Yeah, I was going to get a good one, and it wouldn't be out of my sight with my equipment, not for long at least.


----------



## Slaughterhouse (Aug 17, 2007)

Shrek said:


> I'm guessing this happened to you?
> 
> Yeah, I was going to get a good one, and it wouldn't be out of my sight with my equipment, not for long at least.


Nah, I'm just paranoid and over analyze everything. I've always just thrown the split bench down in my car and put my gear in the trunk/backseat. I can carry 3 boards with attached bindings, boots, gear, luggage and three riders in just a Dodge Neon. Sucks for the dude in the backseat though, lol.


----------



## Guest (Nov 5, 2007)

Slaughterhouse said:


> Nah, I'm just paranoid and over analyze everything. I've always just thrown the split bench down in my car and put my gear in the trunk/backseat. I can carry 3 boards with attached bindings, boots, gear, luggage and three riders in just a Dodge Neon. Sucks for the dude in the backseat though, lol.

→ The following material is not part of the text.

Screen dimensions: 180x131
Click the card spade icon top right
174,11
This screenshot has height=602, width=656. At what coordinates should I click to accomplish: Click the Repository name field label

my car's got a ski port, but apparently the guys at Nissan didn't feel the Maxima's consumer base appreciated snowboarding back in 1999, no split though, so a roof rack it is then, more than likely at least


----------



## Slaughterhouse (Aug 17, 2007)

Shrek said:


> my car's got a ski port, but apparently the guys at Nissan didn't feel the Maxima's consumer base appreciated snowboarding back in 1999, no split though, so a roof rack it is then, more than likely at least


Of course...snowboarding is just a fad that will likely disappear in about a year or two.


----------



## Guest (Nov 5, 2007)

sell your car and buy a truck, problem solved.


----------



## Guest (Nov 5, 2007)

wclumberjack said:


> sell your car and buy a truck, problem solved.


but I like my car... 
I am looking at a WRX wagon though


----------



## T.J. (Aug 28, 2007)

subaru ftw!

anyway, not many downsides to a rack (that i have seen anyway). there is a little drag so mpgs go down a little, thats about it.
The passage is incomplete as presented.